When Sinclair Lewis said in 1941 that The Fortunes of Richard Mahony was “a truly major work of fiction of the twentieth century,” he was giving belated recognition to one of the most neglected novelists of modern times. Henry Handel Richardson was the pseudonym of Ethel Florence Lindesay Robertson (also known as Henrietta Richardson), born in Melbourne, Australia, on January 3, 1870. When Richardson was four, her father, a successful doctor and investor, lost most of his money and fell gravely ill; he died five years later. These events, which traumatized the young Richardson, would later supply material for her novels.
After her education in Melbourne, she went to Germany, where she studied to become a concert pianist. In 1895 she married J. G. Robertson, who in 1903 became professor of German literature at the University of London; Robertson’s intellectual and moral support helped Richardson to overcome the difficulties inevitably besetting a female novelist in the late nineteenth century. Turning from music to literature, she published at widely separated intervals the novels that have caused her to be hailed since her death as among the most distinguished of Australian novelists.
An uncompromising realist, she made the facts of her family the facts of her fiction. Her first novel, Maurice Guest, is the story of a musician who suffers ostracism for living like a genius when he was not one; this is probably the most imaginative of her books. The Getting of Wisdom partly reflects the writer’s schooldays and the experiences that may cause a sensitive young girl to become a writer. Then came the novels that make up The Fortunes of Richard Mahony: Australia Felix, The Way Home, and Ultima Thule. The trilogy traces the career of a man who goes to Australia to find success, fails, and returns home to renew his former position. Rejected in his earlier associations and surroundings, he disintegrates spiritually and dies; the work is based on the life of the writer’s father. Critical recognition and some measure of popular success came with the last novel of the series.

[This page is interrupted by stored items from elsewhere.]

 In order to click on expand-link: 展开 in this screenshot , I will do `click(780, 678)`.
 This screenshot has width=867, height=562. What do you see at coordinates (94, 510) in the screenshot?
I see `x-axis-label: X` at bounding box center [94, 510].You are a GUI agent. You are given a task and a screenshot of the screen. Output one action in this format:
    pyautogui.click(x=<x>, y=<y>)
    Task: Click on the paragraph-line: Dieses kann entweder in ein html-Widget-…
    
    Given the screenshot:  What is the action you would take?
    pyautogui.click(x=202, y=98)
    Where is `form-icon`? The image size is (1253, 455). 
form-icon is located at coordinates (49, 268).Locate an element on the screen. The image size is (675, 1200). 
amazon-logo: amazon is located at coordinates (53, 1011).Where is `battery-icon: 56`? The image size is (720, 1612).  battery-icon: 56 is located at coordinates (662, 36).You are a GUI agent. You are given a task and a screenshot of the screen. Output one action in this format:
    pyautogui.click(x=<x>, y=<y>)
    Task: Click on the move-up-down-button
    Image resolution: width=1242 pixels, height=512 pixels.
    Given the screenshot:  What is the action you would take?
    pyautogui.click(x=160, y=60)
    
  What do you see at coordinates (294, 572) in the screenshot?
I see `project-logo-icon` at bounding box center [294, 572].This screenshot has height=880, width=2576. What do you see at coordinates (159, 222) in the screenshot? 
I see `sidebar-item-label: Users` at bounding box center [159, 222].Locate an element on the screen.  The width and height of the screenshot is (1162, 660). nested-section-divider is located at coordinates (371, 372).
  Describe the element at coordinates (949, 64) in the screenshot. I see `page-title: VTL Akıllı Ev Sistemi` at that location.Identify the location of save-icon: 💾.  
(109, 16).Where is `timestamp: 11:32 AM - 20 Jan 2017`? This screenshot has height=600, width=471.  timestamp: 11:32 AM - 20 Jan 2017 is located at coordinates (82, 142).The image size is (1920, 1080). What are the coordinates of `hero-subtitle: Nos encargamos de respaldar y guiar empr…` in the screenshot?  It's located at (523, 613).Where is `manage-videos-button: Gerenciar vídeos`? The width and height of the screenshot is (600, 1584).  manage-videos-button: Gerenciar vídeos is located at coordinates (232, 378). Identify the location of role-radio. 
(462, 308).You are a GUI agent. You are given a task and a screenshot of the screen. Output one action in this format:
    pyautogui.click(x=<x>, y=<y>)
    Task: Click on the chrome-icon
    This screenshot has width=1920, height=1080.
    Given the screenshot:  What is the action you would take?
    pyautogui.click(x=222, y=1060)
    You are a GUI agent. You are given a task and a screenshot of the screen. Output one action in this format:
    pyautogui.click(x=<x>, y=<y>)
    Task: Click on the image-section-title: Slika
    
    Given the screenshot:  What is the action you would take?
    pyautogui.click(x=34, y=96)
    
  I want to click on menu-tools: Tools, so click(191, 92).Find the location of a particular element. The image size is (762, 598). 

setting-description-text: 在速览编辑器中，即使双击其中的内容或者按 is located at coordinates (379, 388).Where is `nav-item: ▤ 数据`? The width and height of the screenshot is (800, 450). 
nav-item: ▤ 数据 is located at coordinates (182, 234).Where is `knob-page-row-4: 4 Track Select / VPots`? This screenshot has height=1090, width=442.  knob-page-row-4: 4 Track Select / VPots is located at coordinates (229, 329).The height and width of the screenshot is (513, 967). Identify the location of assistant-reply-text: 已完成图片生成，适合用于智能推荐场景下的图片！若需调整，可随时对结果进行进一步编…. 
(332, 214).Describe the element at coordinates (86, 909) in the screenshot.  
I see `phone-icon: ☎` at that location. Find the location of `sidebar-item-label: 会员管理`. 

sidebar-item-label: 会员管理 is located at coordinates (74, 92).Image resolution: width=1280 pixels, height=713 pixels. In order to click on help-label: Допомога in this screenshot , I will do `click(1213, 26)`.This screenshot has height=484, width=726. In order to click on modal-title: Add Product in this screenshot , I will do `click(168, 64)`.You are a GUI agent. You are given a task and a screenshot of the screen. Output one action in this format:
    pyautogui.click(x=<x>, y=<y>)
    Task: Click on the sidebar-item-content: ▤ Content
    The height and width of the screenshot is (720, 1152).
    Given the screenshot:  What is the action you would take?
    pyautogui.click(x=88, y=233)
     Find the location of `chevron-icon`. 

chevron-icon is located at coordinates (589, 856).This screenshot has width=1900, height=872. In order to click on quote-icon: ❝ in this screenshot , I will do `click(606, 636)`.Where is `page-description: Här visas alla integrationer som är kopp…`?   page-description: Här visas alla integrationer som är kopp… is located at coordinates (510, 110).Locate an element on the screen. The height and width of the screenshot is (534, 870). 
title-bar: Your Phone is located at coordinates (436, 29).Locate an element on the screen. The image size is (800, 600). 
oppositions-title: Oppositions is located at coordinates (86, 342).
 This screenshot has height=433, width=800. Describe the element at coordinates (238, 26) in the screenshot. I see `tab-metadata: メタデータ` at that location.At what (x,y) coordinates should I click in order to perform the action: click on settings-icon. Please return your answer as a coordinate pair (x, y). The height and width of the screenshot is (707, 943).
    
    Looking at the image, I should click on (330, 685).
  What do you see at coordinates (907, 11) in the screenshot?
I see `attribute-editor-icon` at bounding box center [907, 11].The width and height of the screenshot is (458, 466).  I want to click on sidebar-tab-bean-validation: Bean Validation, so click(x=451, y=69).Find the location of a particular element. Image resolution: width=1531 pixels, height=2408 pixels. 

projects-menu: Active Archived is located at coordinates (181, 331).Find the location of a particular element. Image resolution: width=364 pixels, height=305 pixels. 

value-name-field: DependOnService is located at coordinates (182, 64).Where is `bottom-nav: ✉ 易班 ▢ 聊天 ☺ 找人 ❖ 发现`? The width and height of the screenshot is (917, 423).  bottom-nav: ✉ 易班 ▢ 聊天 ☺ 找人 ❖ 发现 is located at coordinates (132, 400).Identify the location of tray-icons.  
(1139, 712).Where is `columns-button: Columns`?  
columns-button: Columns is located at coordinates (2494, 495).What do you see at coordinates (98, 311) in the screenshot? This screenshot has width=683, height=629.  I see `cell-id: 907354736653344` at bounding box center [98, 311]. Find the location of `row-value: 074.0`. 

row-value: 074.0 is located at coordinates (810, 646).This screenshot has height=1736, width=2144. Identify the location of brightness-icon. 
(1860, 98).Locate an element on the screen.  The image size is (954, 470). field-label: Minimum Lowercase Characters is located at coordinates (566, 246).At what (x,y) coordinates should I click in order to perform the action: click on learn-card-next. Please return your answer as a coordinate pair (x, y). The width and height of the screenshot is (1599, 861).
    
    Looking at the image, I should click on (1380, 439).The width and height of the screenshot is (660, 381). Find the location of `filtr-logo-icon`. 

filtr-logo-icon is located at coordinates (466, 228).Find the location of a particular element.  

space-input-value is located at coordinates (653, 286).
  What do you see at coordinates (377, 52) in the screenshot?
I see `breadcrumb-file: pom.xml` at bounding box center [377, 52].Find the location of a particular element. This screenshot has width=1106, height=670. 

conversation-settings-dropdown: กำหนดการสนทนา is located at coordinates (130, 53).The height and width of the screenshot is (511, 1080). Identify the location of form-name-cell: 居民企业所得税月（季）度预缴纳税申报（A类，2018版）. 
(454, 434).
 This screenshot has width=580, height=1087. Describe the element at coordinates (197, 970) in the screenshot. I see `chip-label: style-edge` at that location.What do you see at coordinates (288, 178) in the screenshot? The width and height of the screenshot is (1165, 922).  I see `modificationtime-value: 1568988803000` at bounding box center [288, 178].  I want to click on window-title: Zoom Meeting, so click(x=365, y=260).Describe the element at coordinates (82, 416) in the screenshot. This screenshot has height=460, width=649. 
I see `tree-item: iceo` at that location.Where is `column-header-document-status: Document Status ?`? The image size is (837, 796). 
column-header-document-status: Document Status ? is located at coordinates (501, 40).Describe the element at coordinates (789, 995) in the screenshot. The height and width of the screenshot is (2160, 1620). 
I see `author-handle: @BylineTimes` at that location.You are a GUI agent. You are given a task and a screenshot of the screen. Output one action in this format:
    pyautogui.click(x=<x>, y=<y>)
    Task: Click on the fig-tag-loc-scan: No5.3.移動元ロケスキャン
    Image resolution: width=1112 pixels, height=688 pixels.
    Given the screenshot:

In 1934 Richardson published The End of a Childhood, a sequel to her second novel. Her final work of fiction was The Young Cosima, a biographical novel dealing with twelve years in the life of the daughter of Franz Liszt. She died at her home in Sussex on March 20, 1946. Her unfinished autobiography, Myself When Young, appeared posthumously. Her novels are notable for their combination of the nineteenth century emphasis on realism and individual development with the new subject matter of female emancipation; her works have also been praised for their depictions of Australia, which–despite the author’s admiration for European (especially German) culture–remained at the heart of Richardson’s thematic concerns.